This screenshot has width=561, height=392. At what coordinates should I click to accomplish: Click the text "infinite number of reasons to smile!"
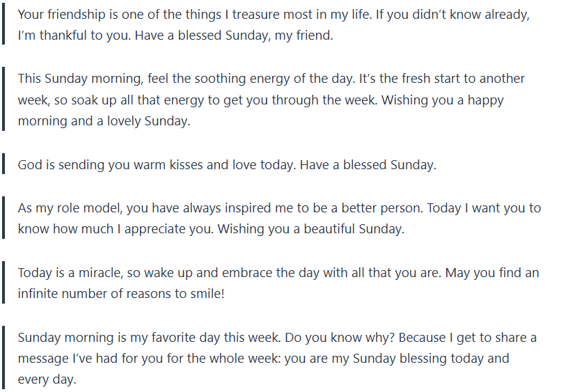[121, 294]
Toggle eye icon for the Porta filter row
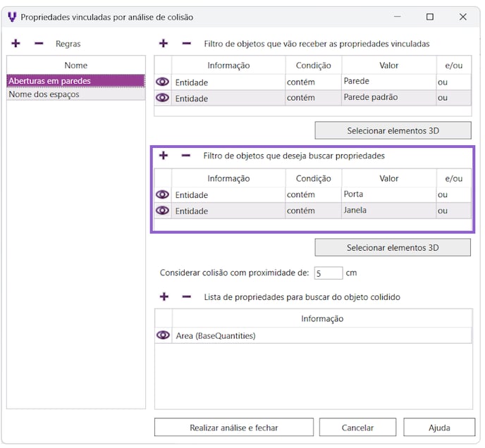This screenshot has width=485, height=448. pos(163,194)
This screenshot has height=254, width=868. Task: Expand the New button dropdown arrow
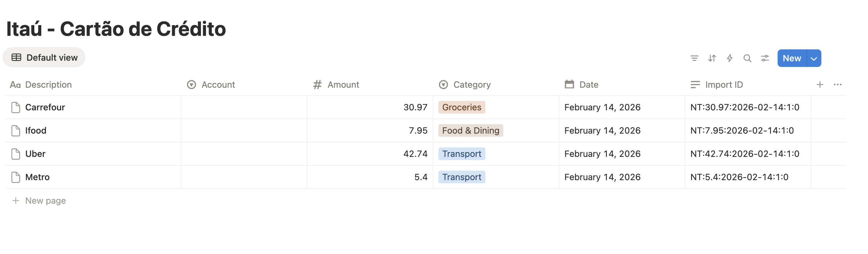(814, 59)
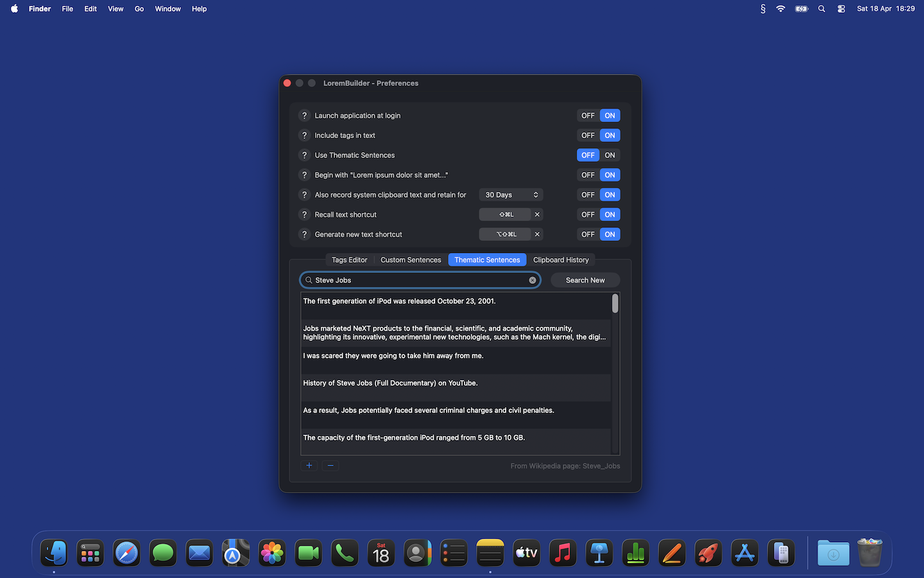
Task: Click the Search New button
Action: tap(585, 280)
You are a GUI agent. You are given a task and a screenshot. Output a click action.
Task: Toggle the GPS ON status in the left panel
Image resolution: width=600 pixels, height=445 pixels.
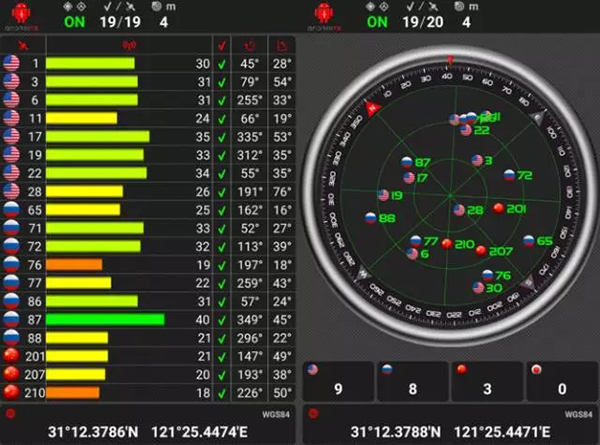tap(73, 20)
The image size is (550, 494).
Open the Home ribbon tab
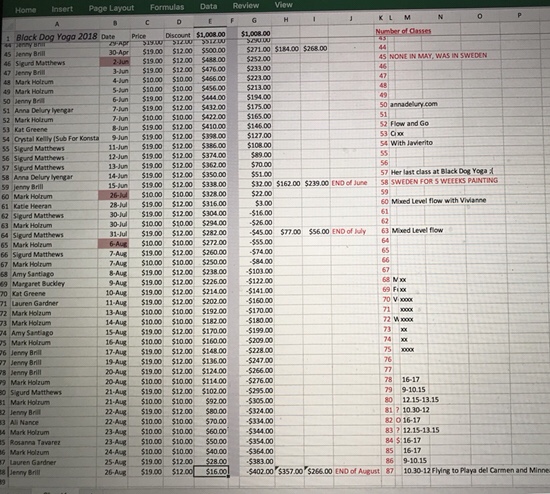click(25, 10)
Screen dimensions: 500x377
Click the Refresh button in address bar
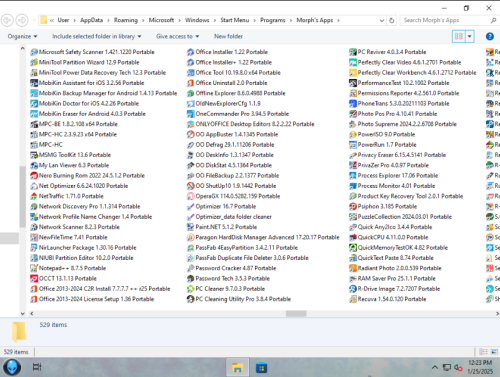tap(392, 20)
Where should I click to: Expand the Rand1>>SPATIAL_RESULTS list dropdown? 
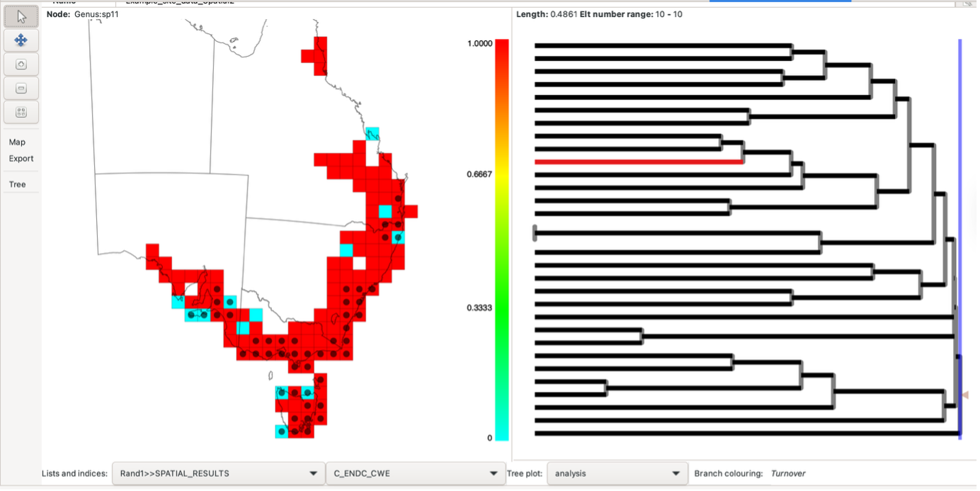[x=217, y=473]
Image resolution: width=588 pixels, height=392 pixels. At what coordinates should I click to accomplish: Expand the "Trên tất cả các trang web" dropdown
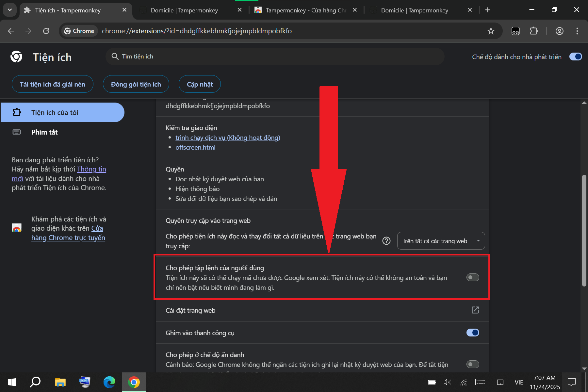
---
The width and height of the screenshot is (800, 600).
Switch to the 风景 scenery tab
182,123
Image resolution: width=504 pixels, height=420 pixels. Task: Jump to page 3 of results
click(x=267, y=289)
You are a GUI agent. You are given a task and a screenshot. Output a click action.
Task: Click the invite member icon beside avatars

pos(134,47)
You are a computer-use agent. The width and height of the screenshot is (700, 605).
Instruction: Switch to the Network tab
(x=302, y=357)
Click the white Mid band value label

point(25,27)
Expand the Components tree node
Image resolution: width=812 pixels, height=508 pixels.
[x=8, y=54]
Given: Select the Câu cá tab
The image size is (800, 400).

■ **Assigned task**: Every line of the entries above that holds "size" should be copied out.

■ **Exercise result**:
The image size is (550, 494).
The image size is (800, 400).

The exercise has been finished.